A faithful copy of the data, pictures omitted, is the required answer.

▶ **Exercise material**
*****
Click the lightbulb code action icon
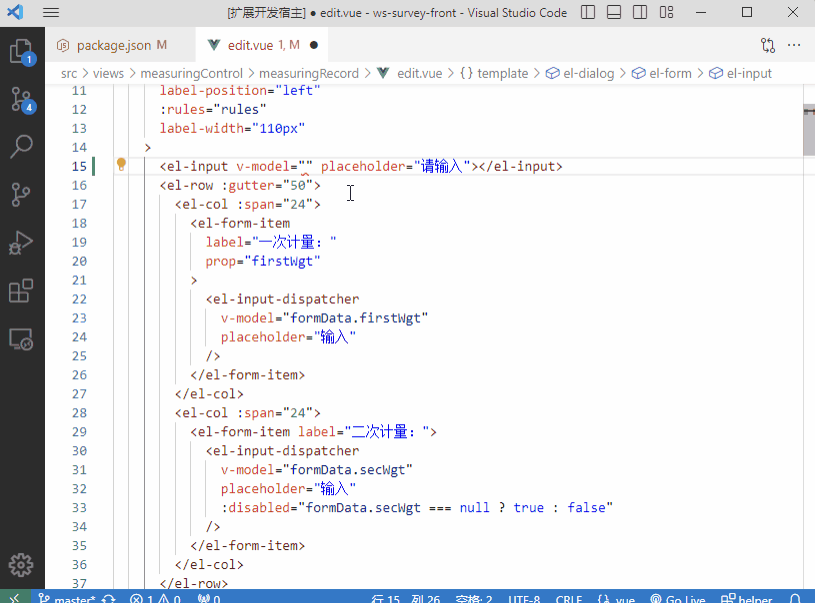This screenshot has width=815, height=603. coord(121,166)
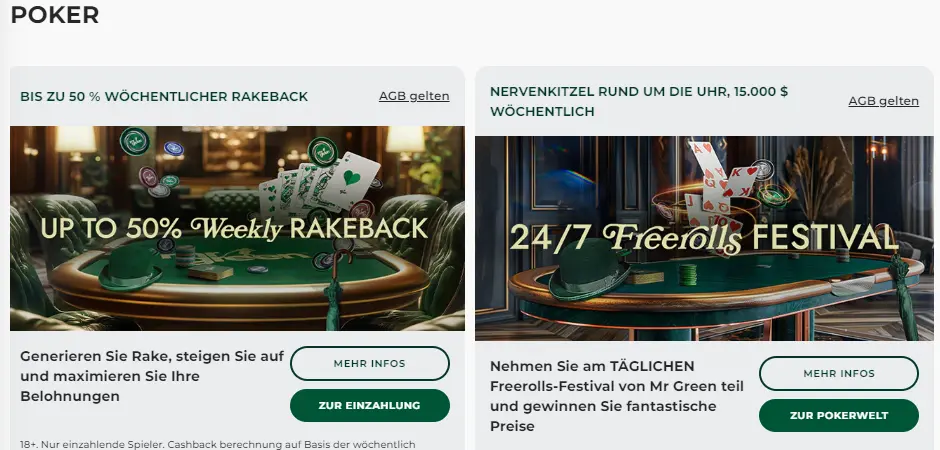Viewport: 940px width, 450px height.
Task: Click the ZUR EINZAHLUNG button
Action: tap(369, 405)
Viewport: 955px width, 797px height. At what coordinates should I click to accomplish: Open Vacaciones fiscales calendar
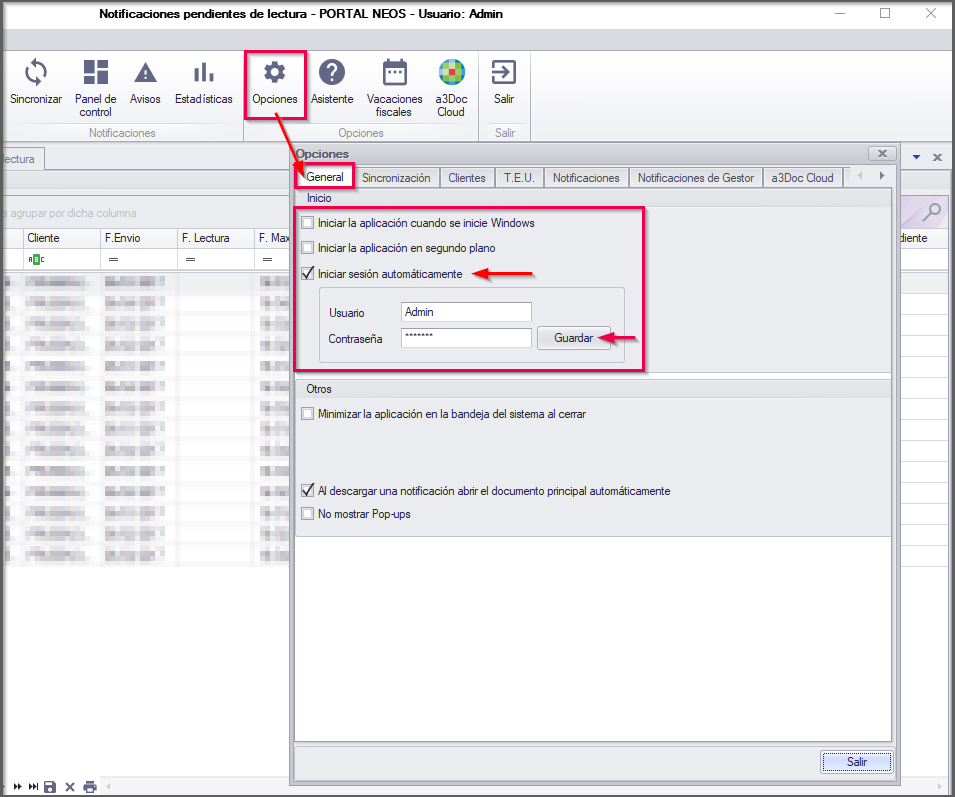tap(395, 73)

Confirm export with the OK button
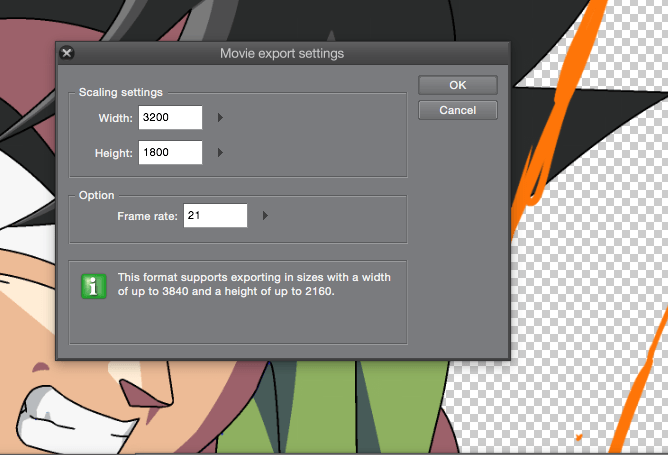[457, 86]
*****
▶ **Written response**
Click the lightbulb code action icon
This screenshot has width=815, height=603. coord(121,166)
Viewport: 940px width, 450px height.
Task: Click the ZUR EINZAHLUNG button
Action: tap(369, 405)
Viewport: 955px width, 797px height. At what coordinates should I click to accomplish: Open Vacaciones fiscales calendar
tap(395, 73)

Confirm export with the OK button
[457, 86]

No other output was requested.